- _Requirement_
All lines with the word "will" must be pulled from the entries below.

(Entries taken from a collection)

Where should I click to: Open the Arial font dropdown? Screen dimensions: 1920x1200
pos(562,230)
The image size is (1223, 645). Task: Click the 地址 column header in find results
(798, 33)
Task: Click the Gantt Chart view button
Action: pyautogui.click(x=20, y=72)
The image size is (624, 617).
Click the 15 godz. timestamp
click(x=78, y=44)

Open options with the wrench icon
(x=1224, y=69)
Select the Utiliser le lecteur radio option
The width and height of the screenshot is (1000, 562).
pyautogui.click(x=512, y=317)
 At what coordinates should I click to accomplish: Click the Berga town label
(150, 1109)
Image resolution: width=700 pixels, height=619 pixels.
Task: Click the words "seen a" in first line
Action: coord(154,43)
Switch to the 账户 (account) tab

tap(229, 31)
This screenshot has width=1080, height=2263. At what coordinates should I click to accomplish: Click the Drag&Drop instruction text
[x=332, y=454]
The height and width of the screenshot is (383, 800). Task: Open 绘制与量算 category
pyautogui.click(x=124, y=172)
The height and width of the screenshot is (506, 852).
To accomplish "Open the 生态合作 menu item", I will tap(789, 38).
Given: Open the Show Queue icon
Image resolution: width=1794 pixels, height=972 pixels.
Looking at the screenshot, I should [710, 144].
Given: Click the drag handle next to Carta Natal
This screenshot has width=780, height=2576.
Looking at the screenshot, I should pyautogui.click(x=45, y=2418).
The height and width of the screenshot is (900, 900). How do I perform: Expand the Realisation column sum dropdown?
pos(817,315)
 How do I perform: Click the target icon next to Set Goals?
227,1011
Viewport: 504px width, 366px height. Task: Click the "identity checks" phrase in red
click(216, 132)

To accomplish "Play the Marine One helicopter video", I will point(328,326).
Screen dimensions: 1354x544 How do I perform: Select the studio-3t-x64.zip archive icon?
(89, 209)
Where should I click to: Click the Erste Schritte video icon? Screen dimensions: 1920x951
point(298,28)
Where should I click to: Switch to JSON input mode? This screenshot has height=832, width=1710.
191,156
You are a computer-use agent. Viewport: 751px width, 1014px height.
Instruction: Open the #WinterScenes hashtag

- _Exercise answer_
To accomplish "Open the 生态合作 menu item", I will tap(789, 38).
To accomplish "Play the Marine One helicopter video", I will point(328,326).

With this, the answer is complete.